**Work task:** Which lines in the data below contain the word "height"? Pull each of them out.

**Provided data:**

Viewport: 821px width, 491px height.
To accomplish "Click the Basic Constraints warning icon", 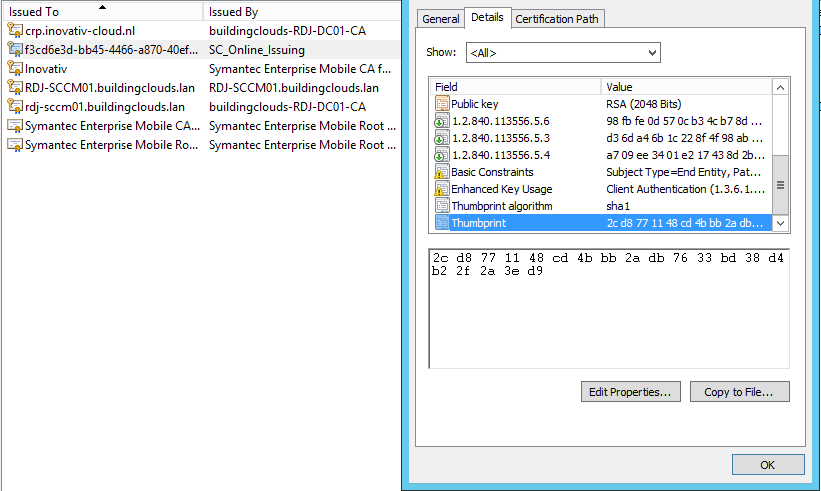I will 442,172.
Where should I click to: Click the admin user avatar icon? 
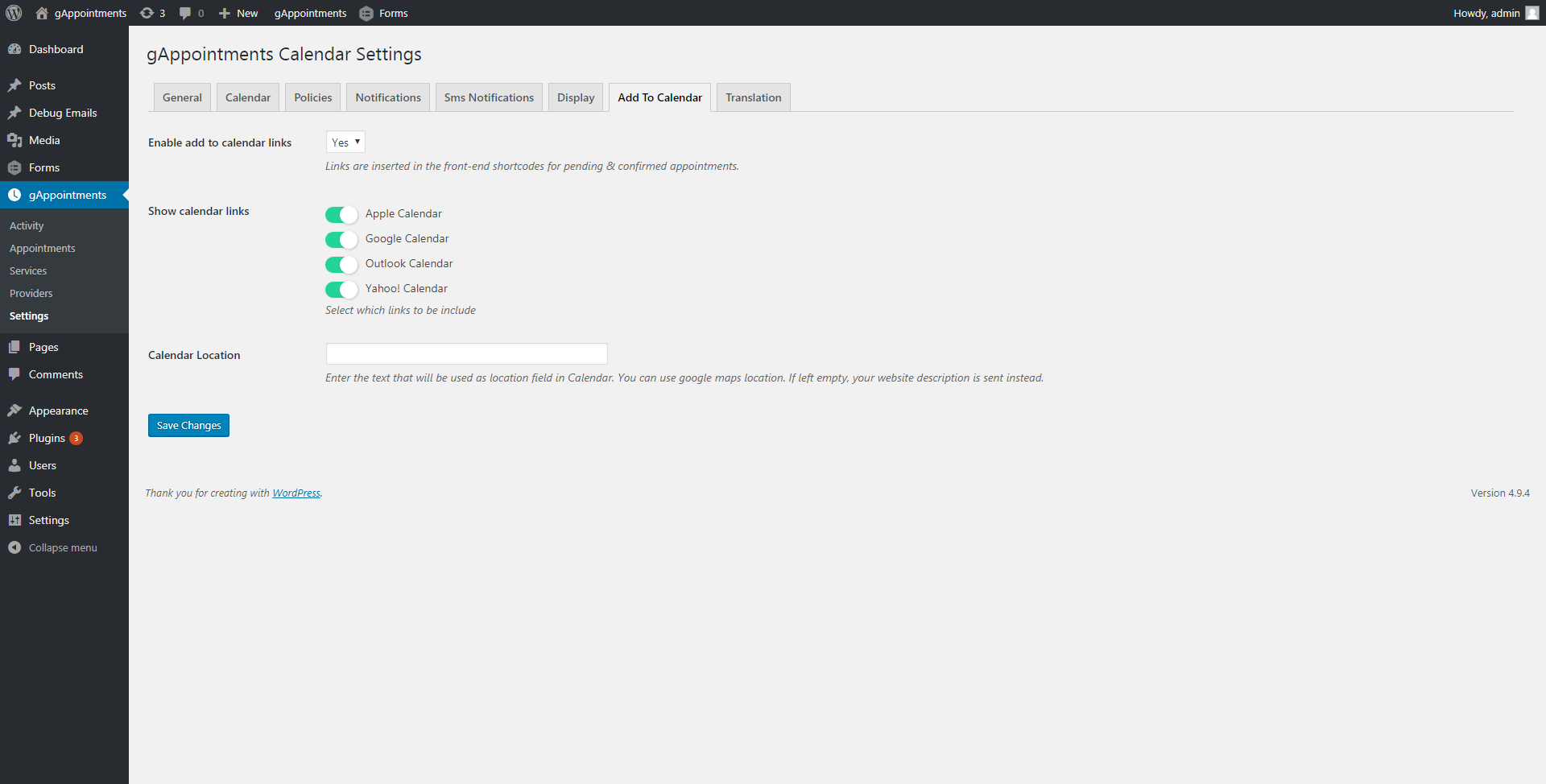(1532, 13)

---

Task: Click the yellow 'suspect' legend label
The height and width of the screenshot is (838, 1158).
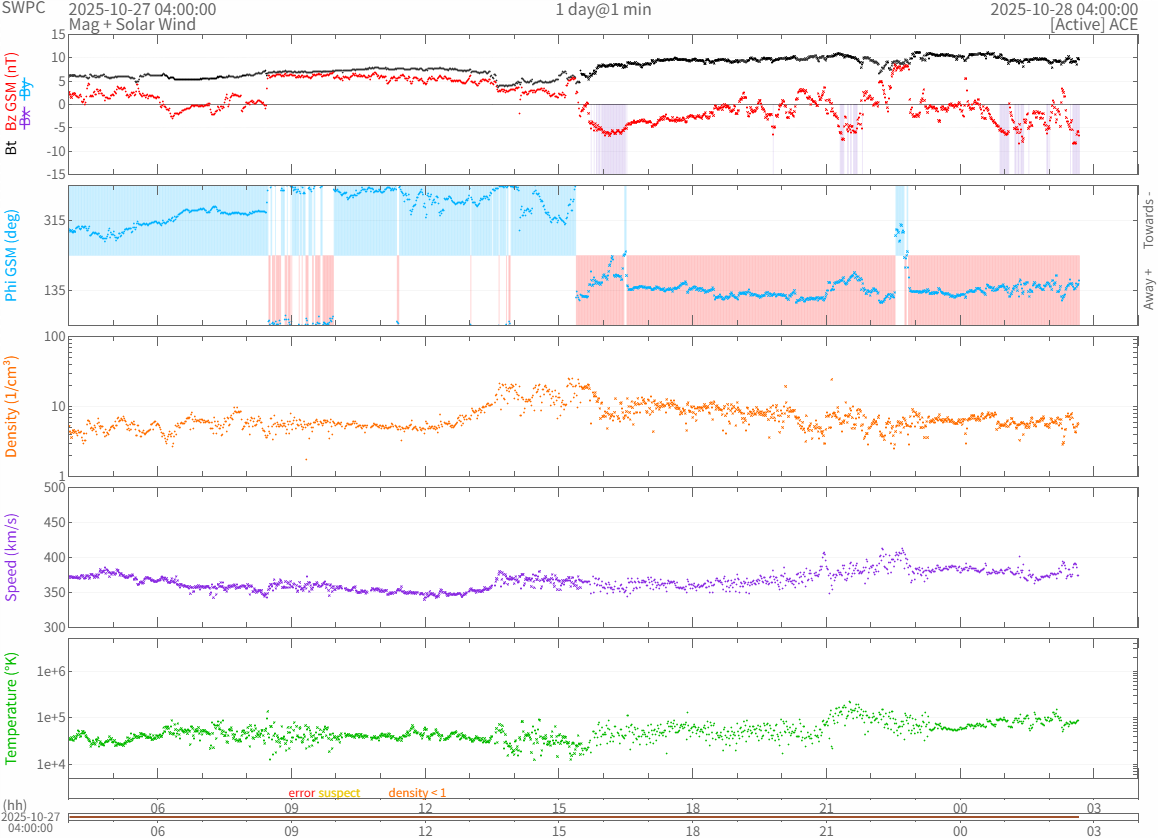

**Solved exercise:**
Viewport: 821px width, 491px height.
The height and width of the screenshot is (838, 1158).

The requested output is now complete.